Department of Bioenvironmental Systems Engineering, National Taiwan University, Taipei 10617, Taiwan.
Department of Water Resources and Environmental Engineering, Tamkang University, New Taipei City 25137, Taiwan.
Sci Total Environ. 2020 Sep 20;736:139656. doi: 10.1016/j.scitotenv.2020.139656. Epub 2020 May 23.
The complex mixtures of local emission sources and regional transportations of air pollutants make accurate PM2.5 prediction a very challenging yet crucial task, especially under high pollution conditions. A symbolic representation of spatio-temporal PM2.5 features is the key to effective air pollution regulatory plans that notify the public to take necessary precautions against air pollution. The self-organizing map (SOM) can cluster high-dimensional datasets to form a meaningful topological map. This study implements the SOM to effectively extract and clearly distinguish the spatio-temporal features of long-term regional PM2.5 concentrations in a visible two-dimensional topological map. The spatial distribution of the configured topological map spans the long-term datasets of 25 monitoring stations in northern Taiwan using the Kriging method, and the temporal behavior of PM2.5 concentrations at various time scales (i.e., yearly, seasonal, and hourly) are explored in detail. Finally, we establish a machine learning model to predict PM2.5 concentrations for high pollution events. The analytical results indicate that: (1) high population density and heavy traffic load correspond to high PM2.5 concentrations; (2) the change of seasons brings obvious effects on PM2.5 concentration variation; and (3) the key input variables of the prediction model identified by the Gamma Test can improve model's reliability and accuracy for multi-step-ahead PM2.5 prediction. The results demonstrated that machine learning techniques can skillfully summarize and visibly present the clusted spatio-temporal PM2.5 features as well as improve air quality prediction accuracy.

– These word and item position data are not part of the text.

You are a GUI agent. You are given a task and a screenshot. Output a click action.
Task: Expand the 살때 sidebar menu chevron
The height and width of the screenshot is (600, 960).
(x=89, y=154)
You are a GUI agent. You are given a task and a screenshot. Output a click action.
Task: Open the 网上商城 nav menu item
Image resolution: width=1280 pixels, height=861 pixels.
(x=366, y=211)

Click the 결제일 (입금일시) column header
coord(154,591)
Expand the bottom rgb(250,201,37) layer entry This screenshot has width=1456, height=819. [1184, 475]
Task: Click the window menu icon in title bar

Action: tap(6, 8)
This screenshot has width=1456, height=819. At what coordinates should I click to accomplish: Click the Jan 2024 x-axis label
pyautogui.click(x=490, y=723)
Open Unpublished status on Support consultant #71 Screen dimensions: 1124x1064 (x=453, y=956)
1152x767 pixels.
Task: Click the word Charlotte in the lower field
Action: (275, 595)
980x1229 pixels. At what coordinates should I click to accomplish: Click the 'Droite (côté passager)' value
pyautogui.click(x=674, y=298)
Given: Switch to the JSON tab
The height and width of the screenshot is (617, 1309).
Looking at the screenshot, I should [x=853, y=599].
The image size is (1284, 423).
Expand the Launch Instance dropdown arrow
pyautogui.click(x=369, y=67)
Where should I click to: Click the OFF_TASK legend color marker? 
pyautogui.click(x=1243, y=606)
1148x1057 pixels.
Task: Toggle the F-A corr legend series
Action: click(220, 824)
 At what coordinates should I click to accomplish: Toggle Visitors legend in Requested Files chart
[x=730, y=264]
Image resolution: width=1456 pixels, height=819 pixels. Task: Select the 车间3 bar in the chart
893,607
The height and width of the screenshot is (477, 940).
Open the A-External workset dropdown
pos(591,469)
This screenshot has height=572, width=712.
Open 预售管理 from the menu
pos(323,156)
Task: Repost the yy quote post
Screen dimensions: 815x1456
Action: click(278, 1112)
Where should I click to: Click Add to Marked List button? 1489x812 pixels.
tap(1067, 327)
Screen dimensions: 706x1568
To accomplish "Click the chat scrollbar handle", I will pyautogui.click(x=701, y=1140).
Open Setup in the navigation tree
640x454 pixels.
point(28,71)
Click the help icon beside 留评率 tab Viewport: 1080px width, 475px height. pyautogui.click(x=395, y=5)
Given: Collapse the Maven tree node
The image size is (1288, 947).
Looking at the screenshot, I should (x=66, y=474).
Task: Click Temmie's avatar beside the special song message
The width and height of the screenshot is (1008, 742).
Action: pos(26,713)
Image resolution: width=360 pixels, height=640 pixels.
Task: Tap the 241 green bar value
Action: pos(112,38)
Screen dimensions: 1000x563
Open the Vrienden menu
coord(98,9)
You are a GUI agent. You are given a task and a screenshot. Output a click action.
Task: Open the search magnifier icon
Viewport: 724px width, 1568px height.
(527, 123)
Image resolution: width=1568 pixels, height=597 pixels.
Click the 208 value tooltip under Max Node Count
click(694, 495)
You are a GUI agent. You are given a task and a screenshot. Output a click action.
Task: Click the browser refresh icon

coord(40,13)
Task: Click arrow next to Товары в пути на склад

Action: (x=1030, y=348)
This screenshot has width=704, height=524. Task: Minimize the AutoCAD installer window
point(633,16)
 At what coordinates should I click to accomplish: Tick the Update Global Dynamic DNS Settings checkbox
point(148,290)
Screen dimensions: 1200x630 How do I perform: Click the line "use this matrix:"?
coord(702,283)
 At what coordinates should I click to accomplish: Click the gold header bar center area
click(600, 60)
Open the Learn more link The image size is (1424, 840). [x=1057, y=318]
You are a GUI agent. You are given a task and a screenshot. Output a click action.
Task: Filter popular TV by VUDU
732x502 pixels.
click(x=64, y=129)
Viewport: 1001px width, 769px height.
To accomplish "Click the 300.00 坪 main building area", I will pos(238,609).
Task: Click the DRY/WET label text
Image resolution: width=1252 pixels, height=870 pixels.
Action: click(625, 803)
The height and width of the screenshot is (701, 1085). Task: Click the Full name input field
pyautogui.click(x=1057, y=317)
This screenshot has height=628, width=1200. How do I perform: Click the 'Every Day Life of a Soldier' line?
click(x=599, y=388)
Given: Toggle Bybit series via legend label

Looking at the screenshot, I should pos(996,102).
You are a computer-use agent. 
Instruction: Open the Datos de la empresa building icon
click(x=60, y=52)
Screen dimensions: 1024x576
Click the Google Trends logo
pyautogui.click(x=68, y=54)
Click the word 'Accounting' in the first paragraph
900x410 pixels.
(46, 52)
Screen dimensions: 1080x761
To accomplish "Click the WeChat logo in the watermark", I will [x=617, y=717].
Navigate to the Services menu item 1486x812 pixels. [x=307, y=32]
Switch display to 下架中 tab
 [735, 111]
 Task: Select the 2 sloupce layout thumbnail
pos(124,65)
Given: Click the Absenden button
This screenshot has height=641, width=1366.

本地排放源和空气污染物区域传输的复杂混合物使得准确预测 PM2.5 成为一项极具挑战性但至关重要的任务,尤其是在高污染条件下。对 PM2.5 时空特征进行符号表示是制定有效空气污染监管计划的关键,该计划可以通知公众采取必要的预防措施来应对空气污染。自组织映射(SOM)可以对高维数据集进行聚类,形成有意义的拓扑图。本研究通过 SOM 来有效提取和清晰区分台湾北部长期区域 PM2.5 浓度的时空特征,并在可视二维拓扑图中进行展示。使用克里金方法配置拓扑图的空间分布跨越了台湾北部 25 个监测站的长期数据集,并详细探讨了 PM2.5 浓度在各种时间尺度(即年度、季节性和小时性)的时间行为。最后,我们建立了一个机器学习模型来预测高污染事件下的 PM2.5 浓度。分析结果表明:(1)人口密度高和交通流量大对应着 PM2.5 浓度高;(2)季节变化对 PM2.5 浓度变化有明显影响;(3)伽马检验确定的预测模型的关键输入变量可以提高模型对多步 PM2.5 预测的可靠性和准确性。结果表明,机器学习技术可以巧妙地总结和直观地呈现聚类的时空 PM2.5 特征,并提高空气质量预测的准确性。